CAR-T and CRISPR Come Together for Better Cancer Immunotherapy

While CAR-T cell immunotherapies are showing promise in the treatment of blood cancers like leukemia and lymphoma, these personalized therapies can’t be used in patients diagnosed with T-cell cancers. Now, researchers at Washington University School of Medicine in St. Louis have used CRISPR gene editing to help address this problem and make CAR-T cell immunotherapy an option for these patients.

CAR-T cells are made using immune cells collected from a patient and engineered to recognize and destroy cancer cells. The trouble with CAR-T cells designed to target cancerous T cells is that they will inevitably also kill each other due to the high level of similarity between the immune cell types.

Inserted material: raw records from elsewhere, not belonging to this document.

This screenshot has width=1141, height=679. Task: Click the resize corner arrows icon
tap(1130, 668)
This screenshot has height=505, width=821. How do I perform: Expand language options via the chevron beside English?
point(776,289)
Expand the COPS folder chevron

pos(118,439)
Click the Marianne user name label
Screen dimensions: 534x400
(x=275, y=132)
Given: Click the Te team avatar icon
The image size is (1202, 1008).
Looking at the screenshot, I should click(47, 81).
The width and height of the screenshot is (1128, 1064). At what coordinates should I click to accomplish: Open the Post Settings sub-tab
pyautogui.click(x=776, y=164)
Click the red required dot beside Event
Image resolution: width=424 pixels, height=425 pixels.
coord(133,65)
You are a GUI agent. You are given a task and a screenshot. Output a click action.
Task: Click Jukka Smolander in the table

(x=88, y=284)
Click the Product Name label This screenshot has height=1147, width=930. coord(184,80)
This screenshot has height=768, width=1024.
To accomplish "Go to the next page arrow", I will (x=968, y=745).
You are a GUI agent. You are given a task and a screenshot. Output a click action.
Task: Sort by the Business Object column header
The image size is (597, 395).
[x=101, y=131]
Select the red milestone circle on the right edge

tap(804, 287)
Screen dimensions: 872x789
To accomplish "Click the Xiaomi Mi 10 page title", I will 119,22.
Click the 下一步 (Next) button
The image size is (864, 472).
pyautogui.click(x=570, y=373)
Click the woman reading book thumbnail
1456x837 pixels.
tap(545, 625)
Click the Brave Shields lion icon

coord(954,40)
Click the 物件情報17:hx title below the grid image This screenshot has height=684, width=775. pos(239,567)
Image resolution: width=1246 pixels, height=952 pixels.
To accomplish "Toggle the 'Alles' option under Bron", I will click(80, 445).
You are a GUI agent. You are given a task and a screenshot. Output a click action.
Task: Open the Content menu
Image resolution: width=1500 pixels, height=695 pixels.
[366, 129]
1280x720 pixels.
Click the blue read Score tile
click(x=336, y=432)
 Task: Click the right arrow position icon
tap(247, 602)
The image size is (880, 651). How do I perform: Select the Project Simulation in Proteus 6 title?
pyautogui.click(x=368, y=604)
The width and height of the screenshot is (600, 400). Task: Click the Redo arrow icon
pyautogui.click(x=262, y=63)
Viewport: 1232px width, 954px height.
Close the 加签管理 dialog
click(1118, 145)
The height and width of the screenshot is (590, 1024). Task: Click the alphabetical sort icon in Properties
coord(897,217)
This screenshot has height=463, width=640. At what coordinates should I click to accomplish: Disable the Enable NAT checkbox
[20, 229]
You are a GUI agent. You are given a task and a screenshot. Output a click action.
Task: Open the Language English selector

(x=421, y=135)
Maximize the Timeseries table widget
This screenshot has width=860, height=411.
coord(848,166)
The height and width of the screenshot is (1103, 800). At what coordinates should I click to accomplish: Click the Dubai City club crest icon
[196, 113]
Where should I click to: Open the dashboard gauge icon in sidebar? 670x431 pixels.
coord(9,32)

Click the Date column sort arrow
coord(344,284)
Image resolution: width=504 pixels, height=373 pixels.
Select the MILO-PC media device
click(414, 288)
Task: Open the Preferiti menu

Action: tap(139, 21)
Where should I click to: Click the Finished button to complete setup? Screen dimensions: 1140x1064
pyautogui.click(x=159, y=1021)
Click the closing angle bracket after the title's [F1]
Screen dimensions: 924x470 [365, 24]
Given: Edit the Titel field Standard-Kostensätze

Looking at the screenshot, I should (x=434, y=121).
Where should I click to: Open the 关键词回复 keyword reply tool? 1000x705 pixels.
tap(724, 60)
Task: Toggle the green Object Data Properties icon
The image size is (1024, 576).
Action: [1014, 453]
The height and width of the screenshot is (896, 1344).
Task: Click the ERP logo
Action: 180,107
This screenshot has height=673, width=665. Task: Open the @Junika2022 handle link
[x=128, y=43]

However, the CRISPR gene edited CAR-T cells designed by the Washington University team appear to be able to differentiate between T-cell cancers and other cancer-fighting engineered immune cells. The researchers published their findings in the journal Leukemia.

Since many patients with T-cell cancers have a large number of cancer T cells which are unable to be used to create CAR-T cells, the researchers used donor T cells in their current animal study. Interestingly, their technique did not require that the donor cells be matched to the recipient, meaning patients could be treated using so-called “off-the-shelf” CAR-T cell immunotherapy.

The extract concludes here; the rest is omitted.